Saturday, April 30, 2011

Disappointment.

Have you ever had an idea of how things were going to be? Something so tangible and strong that you could feel it, that you could build on it, that you could work towards it and feel it taking shape?

Have you ever had that idea completely shattered in one hard shock?

The world changes, spins, redirects and what do you do? It was only an idea. Something that never was. A story within a story, a dream that will never be. What do you do when you thought knew how the world was, and then it turned out to be completely different.

Thwarted. Prevented. Incorrect.

Part of me howls in rage, part of me just wants to crawl into bed and sleep forever. Part of me wants to run run run until my lungs explode and every step pushes messy wet stumps of pain further and further until I hit oblivion.

I feel certain about so few things, that when I am and it turns out wrong it's a hard blow. And to do what?

Time is a fire that consumes everything, leaving only ash behind. There is nothing to return to, nothing to question, nothing to restore. There is no back, you can never return. Once changed, it remains so forever. I know this. I live this. And yet...

Thursday, April 14, 2011

It Is Snowing and There is Cognac

There is nothing so quiet as streets covered with thick, damp snow. Everything is muffled, traffic sounds, voices in the streets, ambulance sirens, everything. If driving you can hear the air conditioner underneath the radio, the occasional windshield wipe, the sticky wet of intersections. The cold white mute button of the world.

When I was younger, I would jump into the swimming pool, and sink straight to the bottom. Shutting out the sounds around me, being gently rocked back and forth by the motion of the water. Peaceful. Serene. Quite unlike the sharp snaps and far off honks and raised voices on the surface. Spend enough time in the water, and the air feels different; harsher, more vibrant, empty.

I wonder what it means, that I am quite skilled in shutting out the world. To not only have a list of methods, but preferences among them. Working my way through a crowd for example, is an excellent way to be alone. And when alone, talking to people I'm not with as though I had company. No matter where I am, I always have a handy solution for being somewhere else.

Very few exceptions I suppose, and even then, just twists on the same old theme. When I'm dancing, I'm inside the music, when love making I'm intertwined with someone else. But very rarely am I just me. Perhaps when I'm sleeping. We are what we dream, after all.

So quiet right now. The world holding its breath, waiting til it has to rise. Never takes as long as I wish it would.

Saturday, April 09, 2011

And So It Was

It's interesting, being able to look back at past pages. To see in through a temporal window, and be able to gauge what has gone on.

And so it was that I awoke, having been lulled to sleep by stagnant decay. Nothing had really changed between the Muse and I, she was as incapable of stepping forward as I was of staying back.

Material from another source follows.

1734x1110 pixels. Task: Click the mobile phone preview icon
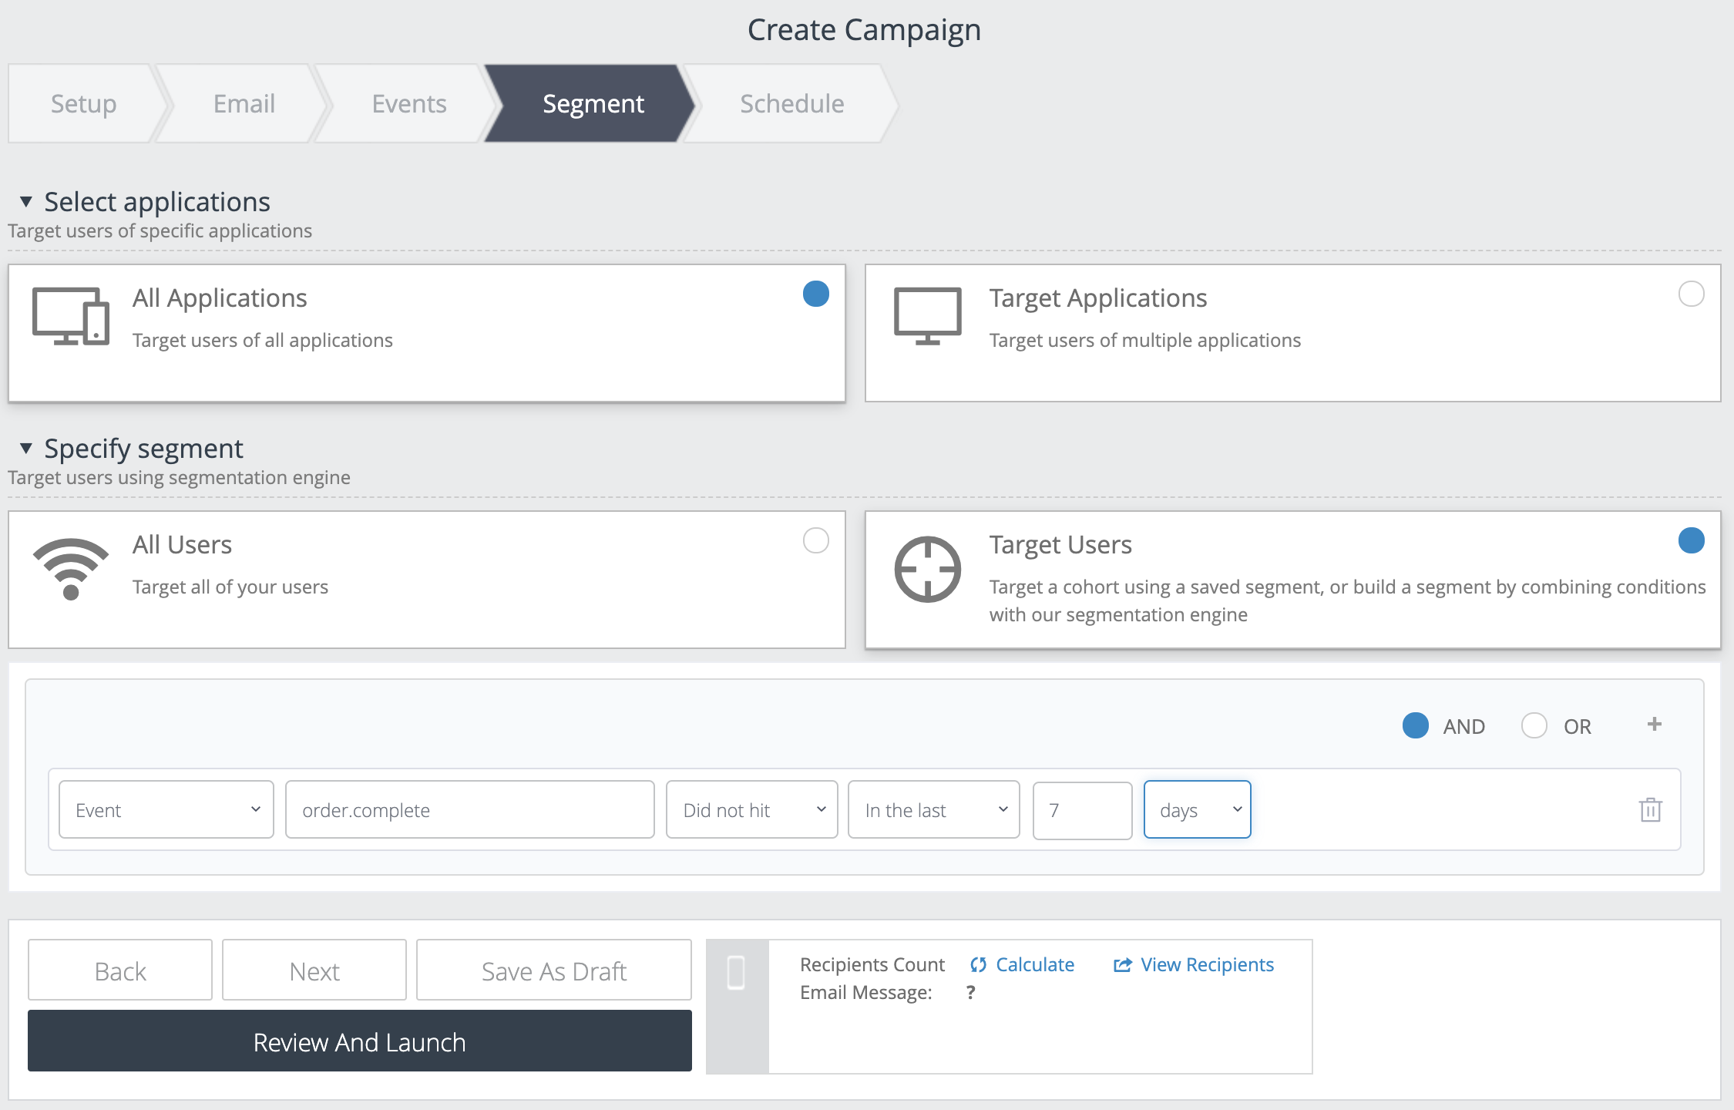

It was a rough way to end such a beautiful thing. A few days of of tense words, and she was gone gone gone, the vacuum of her presence still just as real as her being. Off to rewrite history, create a villian, make a martyr. As oblivious to her faults as she is to her true strengths. One-sided well wishes I think, from me to her, but that is the way it is with her. No middle ground, no grey; you are everything or nothing. It drove me mad, and still I will miss it so.

There are many things I won't miss, but I will tuck those away. She was who she was, and although I always hoped for more, I can't really fault her for staying that way. I thought I saw something I didn't. I thought in a different situation she would unfold, god, such potential. A stunning creature capable of great things. And maybe still she'll achieve them. But not with me.

But all of that was some time ago. Two months I think. Forever in my world. Gone is gone. I would love to relay some tale about picking up the shattered pieces of my life, but it didn't happen. My life grew stronger almost instantly. More drive, more focus. Clear goals, targets, organization, physical improvement. Bad habits put away, new ones forged in sweat and time.

There is no possible way to have accomplished these things with her here, and that is I suppose why she had to go. There is little use for inspiration without real accomplishment. Without progress, adaptation, and the ability to self-assess, the world changes while one falls further and further behind.

Being told what to do is of no real significance, knowing what you should do is. And above all things, being able to do it. Even people who only follow instructions get a gold star if they do it well. Inspiration with zero execution is only a daydream, and so its only a matter of time before it ends.

And so it was that I awoke. And reality is just a bit more grim than I remember. I'm older now. Less options. More injuries. Battle worn. Wary as hell. It'd be nice to rest my head for a while, but I have to keep going. Wherever she is, she needs me. Hope to hell I find her soon.